WASHINGTON — The White House announced a new strategy Wednesday to strengthen cybersecurity across the federal government after a string of high-profile attacks against U.S. agencies and private companies in the last two years.
The U.S. will adopt a "zero trust" approach, meaning the federal government will assume that no actor, system, network or service operating outside or within the security system is trusted, according to a memo from the acting director of the Office of Management and Budget, Shalanda Young.
The White House said in a statement that the "growing threat of sophisticated cyber attacks has underscored that the Federal Government can no longer depend on conventional perimeter-based defenses to protect critical systems and data."
The Log4j vulnerability, a bug in a widely used piece of computer code that was discovered last year, was the "latest evidence that adversaries will continue to find new opportunities to get their foot in the door," the White House said.
The new strategy requires federal officials to use several layers of security when they sign on to agency networks, and it requires agencies to boost internal network protection through various methods, such as inviting independent experts to assess levels of security.
Agencies were given until the end of fiscal year 2024 to meet the goals.
President Joe Biden signed an executive order in May that required IT service providers to share certain information about cyber breaches with the government.
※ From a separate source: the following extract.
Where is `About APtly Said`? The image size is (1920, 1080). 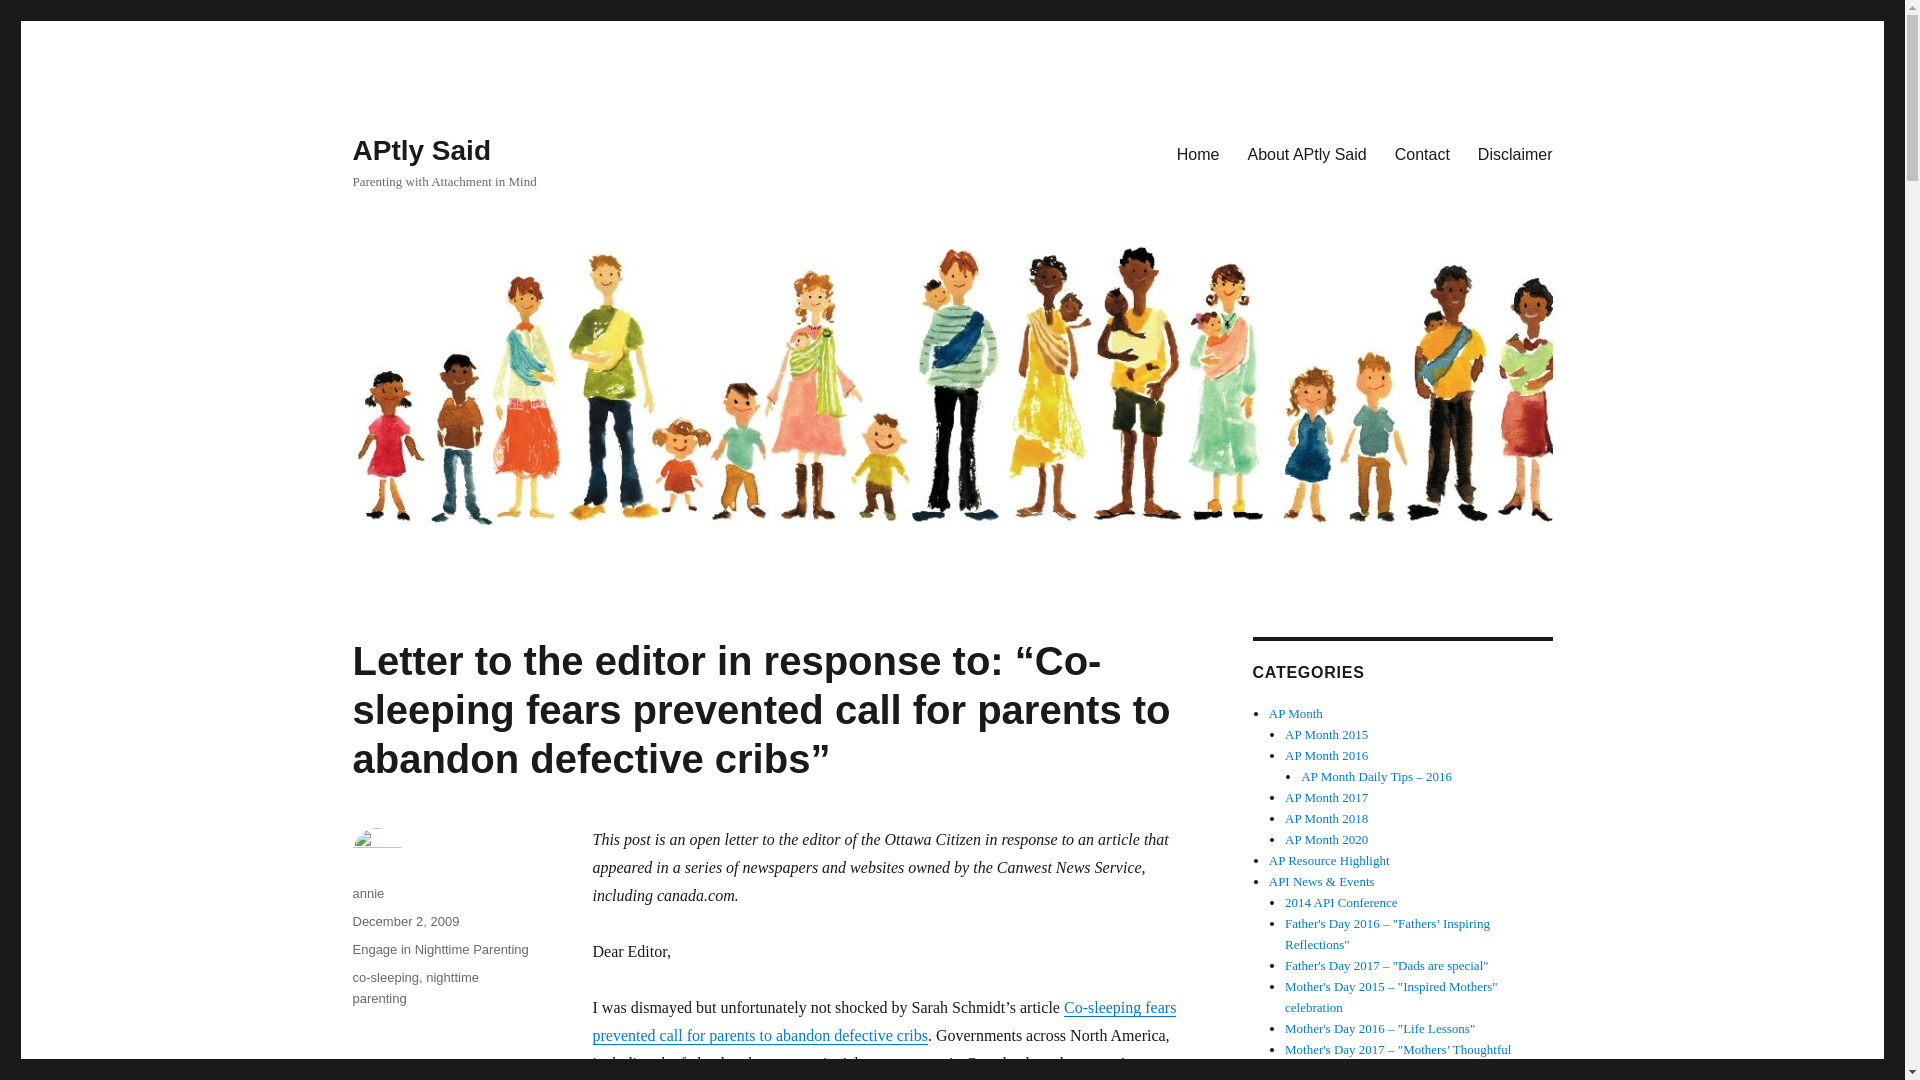 About APtly Said is located at coordinates (1307, 153).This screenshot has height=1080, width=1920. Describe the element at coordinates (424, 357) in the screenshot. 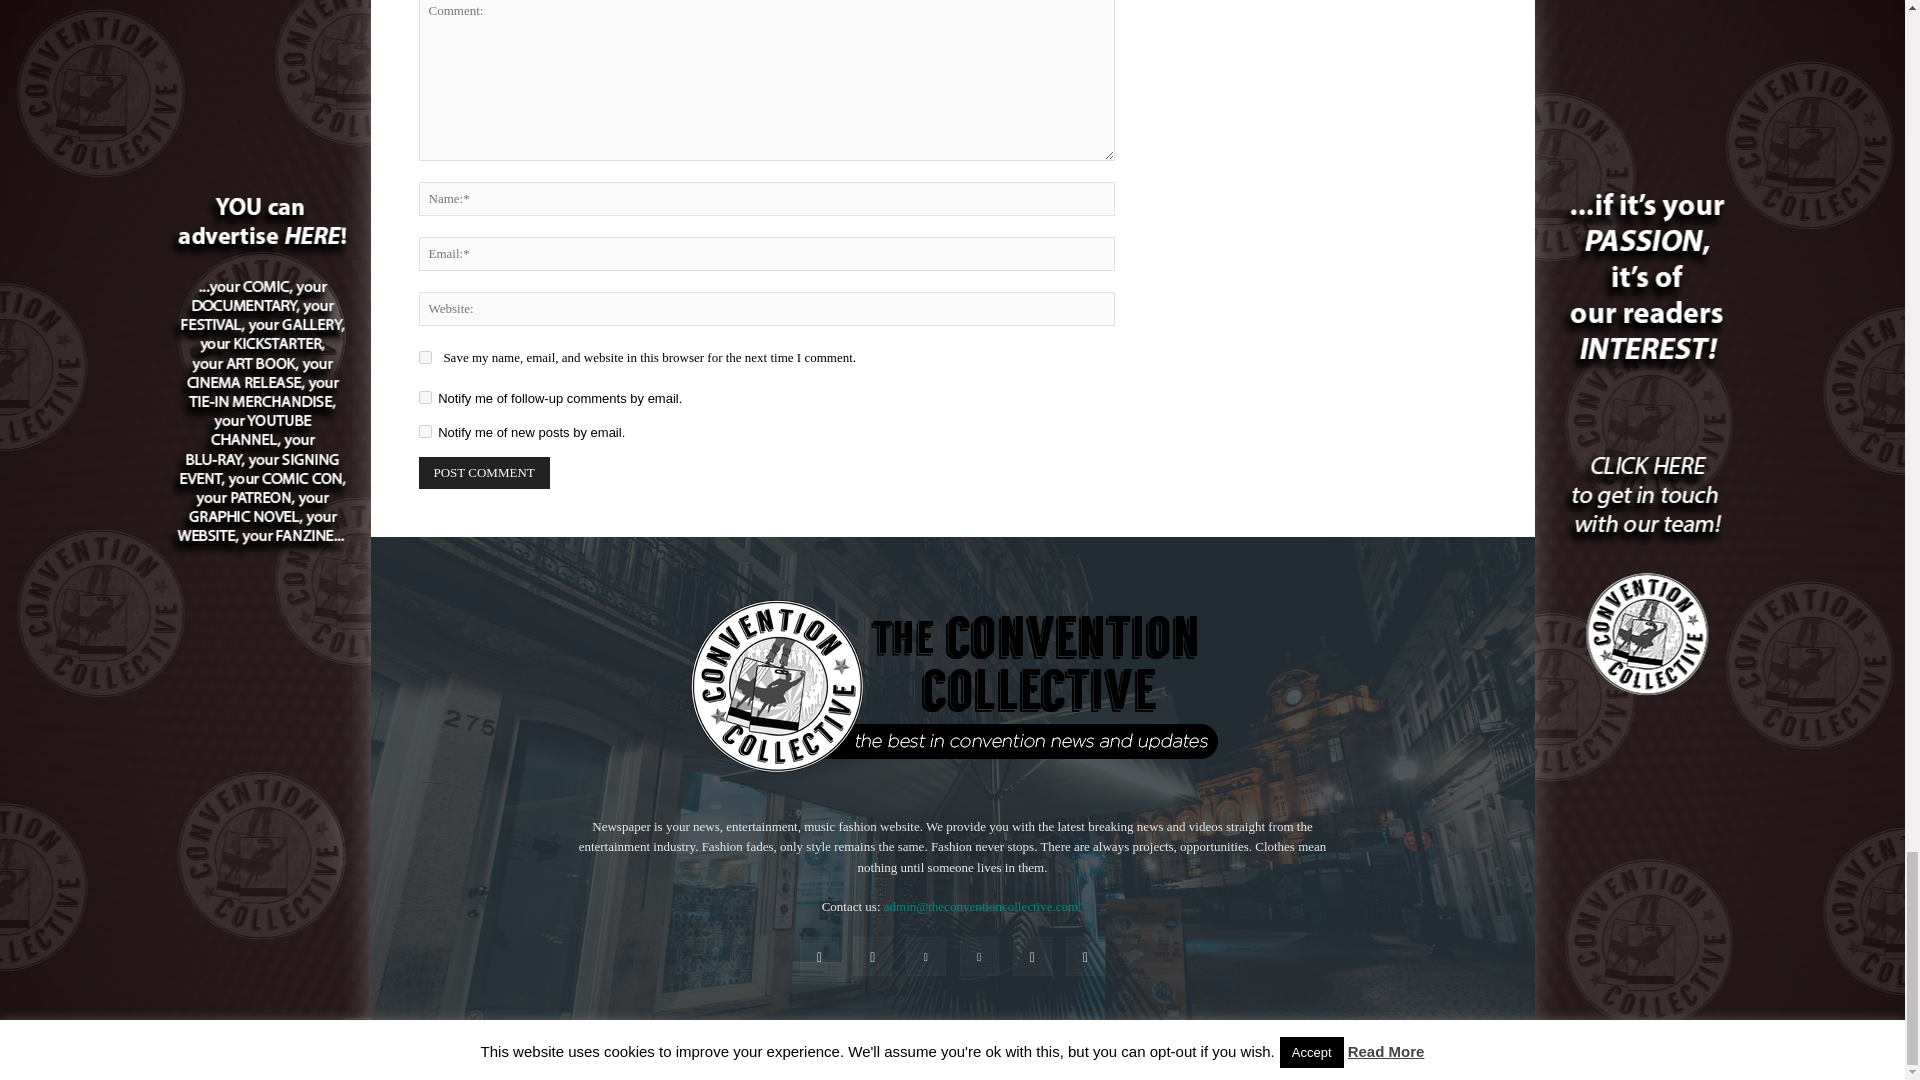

The order modernized and implemented stronger cybersecurity standards, established standards for software sold to the government and created an "energy star" label so consumers understand whether software was developed securely.
The Biden administration emphasized the importance of upgrading the government's cybersecurity after the 2020 SolarWinds cyberattack — a widespread breach that tore into U.S. government agencies and dozens of corporations — as well as attacks last year by Chinese hackers who broke into federal networks.
The White House has also urged private companies to boost their defenses. There were number of high-profile cyberattacks against private organizations last year, including attacks against the world's largest beef supplier and a major fuel supplier, which slowed critical U.S. supply chains.